In late August, China’s Foreign Minister Wang Yi toured Europe to forestall European economic de-coupling from China and to dissuade Europeans from backing America’s increasingly anti-China posture. It didn’t go well for Wang. In every capital he visited, organized protests awaited him, some including local parliamentarians. Hong Kong democracy activist Nathan Law, who recently relocated to the United Kingdom, made public statements before, during and after Wang’s visit urging European countries to be more valiant in standing up to China’s war on civil liberties.

Many observers allegedly found Wang arrogant and overbearing. German Minister for Foreign Affairs Heiko Maas criticized Wang for his “threats.” The Mayor of Prague remarked that Chinese diplomats behaved like “unmannered rude clowns.” Both French President Immanuel Macron and Italian Foreign Minister Luigi Di Maio confronted Wang with concerns about the loss of civil liberties in Hong Kong and China’s persecution of Uighurs. The European Union's foreign policy chief, Josep Borrell, called China “expansionist” and warned that Europe should move quickly to address its “excessively asymmetric” trade with China. Bloomberg’s Patrick Donahue concluded “a planned Chinese charm offensive in Europe only appears to have backfired.”

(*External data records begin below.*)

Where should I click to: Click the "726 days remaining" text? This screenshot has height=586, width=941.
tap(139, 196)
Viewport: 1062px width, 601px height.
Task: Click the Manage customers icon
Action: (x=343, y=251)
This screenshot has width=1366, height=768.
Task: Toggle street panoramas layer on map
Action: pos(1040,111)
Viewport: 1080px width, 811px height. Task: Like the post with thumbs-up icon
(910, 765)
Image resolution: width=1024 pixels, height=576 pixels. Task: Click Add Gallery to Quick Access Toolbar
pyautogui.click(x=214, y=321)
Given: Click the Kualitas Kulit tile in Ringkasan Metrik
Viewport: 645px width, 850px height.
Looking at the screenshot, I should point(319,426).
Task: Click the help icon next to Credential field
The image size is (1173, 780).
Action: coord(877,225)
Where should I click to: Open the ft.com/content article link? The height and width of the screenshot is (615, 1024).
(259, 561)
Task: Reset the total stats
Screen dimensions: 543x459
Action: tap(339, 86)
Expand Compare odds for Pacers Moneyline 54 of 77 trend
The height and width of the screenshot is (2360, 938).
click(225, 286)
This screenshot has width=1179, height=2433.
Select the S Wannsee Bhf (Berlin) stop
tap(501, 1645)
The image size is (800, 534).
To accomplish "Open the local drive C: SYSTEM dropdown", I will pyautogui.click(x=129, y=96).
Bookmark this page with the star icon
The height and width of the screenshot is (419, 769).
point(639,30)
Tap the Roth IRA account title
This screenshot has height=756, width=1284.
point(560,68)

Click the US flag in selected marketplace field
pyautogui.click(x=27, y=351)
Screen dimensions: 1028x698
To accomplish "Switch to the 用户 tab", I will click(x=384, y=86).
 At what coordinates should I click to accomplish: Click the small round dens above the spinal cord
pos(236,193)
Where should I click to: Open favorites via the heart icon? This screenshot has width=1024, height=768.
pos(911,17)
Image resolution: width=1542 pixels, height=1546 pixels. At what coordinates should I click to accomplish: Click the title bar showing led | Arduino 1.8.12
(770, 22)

Perhaps the most interesting moment in Wang’s European tour came during a stop in Norway, home country of the committee that in about one month will announce the winner of the 2020 Nobel Peace Prize. In Oslo on Aug. 26, Wang warned against giving the award to the Hong Kong protesters who have been opposing Beijing’s creeping authoritarianism: “China will firmly reject any attempt by anyone to use the Nobel Peace Prize to interfere in China's internal affairs.”